EC2 Status Checks
Links: 114 AWS SOA Index
There can be 2 to 3 questions from status checks in the exam therefore it is important to understand the differences between system and instance status checks.
EC2 Status Checks¶
- Automated checks to identify hardware and software issues.
Status checks are built into Amazon EC2, so they CANNOT be disabled or deleted.
System Status¶
- Problems with the underlying host.
- AWS issue.
- Some examples are:
- Loss of network connectivity
- Loss of system power
- Software issues on the physical host
- Hardware issues on the physical host that impact network reachability
- Resolution:
- Stop and start the instance (instance migrated to a new host) or
- Wait for AWS to fix it
Instance Status¶
- Instance status checks monitor the software and network configuration of your individual instance.
- Some examples are:
- Incorrect networking or startup configuration
- Exhausted memory
- Corrupted file system
- Incompatible kernel
- It requires our intervention to fix it.
- Resolution:
- reboot the instance or
- change instance configuration
Rebooting will fix instance status checks.
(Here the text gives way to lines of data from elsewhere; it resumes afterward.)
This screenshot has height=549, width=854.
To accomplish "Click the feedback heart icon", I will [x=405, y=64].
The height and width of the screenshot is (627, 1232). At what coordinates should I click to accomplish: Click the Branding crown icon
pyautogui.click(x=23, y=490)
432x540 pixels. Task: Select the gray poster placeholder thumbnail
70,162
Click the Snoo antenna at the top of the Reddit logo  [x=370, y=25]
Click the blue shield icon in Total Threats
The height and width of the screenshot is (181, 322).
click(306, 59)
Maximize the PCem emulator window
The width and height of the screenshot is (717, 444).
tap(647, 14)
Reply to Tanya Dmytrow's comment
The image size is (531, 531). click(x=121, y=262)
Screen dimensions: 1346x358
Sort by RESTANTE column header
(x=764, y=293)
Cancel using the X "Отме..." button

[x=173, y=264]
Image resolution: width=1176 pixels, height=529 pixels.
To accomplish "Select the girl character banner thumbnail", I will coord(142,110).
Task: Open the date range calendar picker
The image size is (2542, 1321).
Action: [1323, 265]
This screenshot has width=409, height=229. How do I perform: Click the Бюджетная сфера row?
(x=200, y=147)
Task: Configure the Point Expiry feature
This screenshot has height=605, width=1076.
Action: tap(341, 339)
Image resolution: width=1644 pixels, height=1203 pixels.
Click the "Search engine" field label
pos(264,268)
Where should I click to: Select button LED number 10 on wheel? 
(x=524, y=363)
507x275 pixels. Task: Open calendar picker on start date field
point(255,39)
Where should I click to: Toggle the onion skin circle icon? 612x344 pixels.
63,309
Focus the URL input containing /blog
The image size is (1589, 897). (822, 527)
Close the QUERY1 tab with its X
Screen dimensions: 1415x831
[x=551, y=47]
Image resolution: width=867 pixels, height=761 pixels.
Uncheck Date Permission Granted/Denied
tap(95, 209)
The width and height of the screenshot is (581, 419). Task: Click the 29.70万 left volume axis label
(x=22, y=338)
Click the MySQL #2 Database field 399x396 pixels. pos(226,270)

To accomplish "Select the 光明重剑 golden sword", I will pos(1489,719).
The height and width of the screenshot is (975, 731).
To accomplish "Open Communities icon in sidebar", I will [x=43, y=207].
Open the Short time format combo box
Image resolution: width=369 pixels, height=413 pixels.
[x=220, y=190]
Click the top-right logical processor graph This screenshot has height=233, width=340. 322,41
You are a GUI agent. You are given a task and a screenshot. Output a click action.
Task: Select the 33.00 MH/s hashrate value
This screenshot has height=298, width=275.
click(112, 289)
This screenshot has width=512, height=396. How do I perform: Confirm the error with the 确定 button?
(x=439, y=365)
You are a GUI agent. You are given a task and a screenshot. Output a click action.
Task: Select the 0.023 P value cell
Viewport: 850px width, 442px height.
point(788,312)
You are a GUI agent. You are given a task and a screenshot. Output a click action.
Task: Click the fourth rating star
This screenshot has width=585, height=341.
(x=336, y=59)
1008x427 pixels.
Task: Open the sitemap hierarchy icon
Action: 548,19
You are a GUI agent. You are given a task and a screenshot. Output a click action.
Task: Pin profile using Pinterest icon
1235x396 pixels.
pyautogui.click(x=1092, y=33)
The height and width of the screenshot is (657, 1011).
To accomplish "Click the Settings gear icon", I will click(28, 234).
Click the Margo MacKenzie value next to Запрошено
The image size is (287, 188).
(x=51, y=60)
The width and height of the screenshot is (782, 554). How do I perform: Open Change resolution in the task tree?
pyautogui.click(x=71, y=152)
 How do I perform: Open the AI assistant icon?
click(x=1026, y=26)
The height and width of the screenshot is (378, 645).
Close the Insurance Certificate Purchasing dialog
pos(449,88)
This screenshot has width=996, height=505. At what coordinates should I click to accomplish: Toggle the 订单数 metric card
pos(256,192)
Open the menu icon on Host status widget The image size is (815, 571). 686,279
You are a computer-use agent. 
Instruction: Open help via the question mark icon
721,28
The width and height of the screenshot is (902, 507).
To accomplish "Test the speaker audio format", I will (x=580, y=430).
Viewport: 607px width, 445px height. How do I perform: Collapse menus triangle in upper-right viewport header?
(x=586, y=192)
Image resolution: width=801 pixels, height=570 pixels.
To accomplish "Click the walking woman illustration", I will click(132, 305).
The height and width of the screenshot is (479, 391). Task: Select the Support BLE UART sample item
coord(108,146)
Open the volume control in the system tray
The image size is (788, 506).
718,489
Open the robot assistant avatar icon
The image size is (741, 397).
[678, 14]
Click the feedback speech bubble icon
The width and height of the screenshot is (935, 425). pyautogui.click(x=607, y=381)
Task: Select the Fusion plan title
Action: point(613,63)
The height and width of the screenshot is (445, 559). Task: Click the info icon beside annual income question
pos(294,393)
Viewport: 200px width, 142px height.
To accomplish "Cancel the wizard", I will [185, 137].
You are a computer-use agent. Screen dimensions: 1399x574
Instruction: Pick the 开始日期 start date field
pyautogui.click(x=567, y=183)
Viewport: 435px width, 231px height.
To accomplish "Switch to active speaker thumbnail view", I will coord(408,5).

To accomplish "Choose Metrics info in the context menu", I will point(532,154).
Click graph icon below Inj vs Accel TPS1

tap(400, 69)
Starting and stopping will fix system status checks.
- When you stop and start an instance it is moved to a different host which can fix system status check errors.
- In Rebooting the instance isn't moved to a different host so it won't fix system status checks.
CW Metrics and Recovery¶
- CloudWatch Metrics (1 minute interval)
StatusCheckFailed_System
StatusCheckFailed_Instance
StatusCheckFailed
(for both)
- Option 1: CloudWatch Alarm (Preferred)
- Recover EC2 instance with the same private/public IP, EIP, metadata, and Placement Group.
- Send notifications using SNS.
- Option 2: Auto Scaling Group
- Set min/max/desired 1 to recover an instance but won't keep the same private and elastic IP.
- Set min/max/desired 1 to recover an instance but won't keep the same private and elastic IP.
Last updated: 2023-03-20